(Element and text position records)
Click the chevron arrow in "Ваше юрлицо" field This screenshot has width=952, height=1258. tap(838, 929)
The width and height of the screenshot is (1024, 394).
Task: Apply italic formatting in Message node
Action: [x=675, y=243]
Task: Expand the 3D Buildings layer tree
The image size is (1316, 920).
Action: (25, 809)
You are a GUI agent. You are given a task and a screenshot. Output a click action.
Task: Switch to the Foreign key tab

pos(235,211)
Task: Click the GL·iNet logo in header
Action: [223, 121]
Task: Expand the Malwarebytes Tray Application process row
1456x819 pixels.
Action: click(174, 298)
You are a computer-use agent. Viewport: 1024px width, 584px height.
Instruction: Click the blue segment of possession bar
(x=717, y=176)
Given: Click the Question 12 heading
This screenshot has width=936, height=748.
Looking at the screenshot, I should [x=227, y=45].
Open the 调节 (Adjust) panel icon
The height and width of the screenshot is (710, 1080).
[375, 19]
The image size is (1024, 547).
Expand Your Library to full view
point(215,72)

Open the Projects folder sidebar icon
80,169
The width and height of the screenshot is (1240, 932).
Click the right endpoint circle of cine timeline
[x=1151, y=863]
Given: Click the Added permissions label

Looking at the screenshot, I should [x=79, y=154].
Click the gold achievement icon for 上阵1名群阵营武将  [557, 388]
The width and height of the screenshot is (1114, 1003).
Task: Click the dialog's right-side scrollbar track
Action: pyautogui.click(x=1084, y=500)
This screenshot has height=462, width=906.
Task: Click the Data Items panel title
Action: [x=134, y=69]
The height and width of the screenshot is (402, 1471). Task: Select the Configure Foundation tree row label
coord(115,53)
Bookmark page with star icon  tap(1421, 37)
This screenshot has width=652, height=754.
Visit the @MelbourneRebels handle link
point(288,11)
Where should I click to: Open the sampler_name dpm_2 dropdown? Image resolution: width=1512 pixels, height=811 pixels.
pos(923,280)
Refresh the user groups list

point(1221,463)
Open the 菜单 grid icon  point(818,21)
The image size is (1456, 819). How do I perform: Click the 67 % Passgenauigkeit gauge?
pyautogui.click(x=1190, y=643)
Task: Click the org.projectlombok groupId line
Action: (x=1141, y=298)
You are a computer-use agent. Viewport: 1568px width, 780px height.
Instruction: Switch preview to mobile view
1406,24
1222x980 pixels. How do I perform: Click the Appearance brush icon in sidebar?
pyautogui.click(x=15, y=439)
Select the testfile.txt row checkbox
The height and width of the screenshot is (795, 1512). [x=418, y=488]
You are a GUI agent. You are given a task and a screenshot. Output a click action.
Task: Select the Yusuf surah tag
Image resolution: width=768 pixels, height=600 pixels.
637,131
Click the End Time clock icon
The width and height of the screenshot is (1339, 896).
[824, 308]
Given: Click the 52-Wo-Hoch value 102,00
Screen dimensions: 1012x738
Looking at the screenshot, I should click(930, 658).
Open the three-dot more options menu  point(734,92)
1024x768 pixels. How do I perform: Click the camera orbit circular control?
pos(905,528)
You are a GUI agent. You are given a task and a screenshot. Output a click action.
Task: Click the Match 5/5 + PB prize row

#### Exercise description:
Please pick out every line of the records above that contains the word "should", matching case exactly, and copy each one.

#### Full output:
Looking at the screenshot, I should [x=227, y=45].
Looking at the screenshot, I should [x=79, y=154].
Where should I click to: Open the sampler_name dpm_2 dropdown? Image resolution: width=1512 pixels, height=811 pixels.
Looking at the screenshot, I should click(930, 658).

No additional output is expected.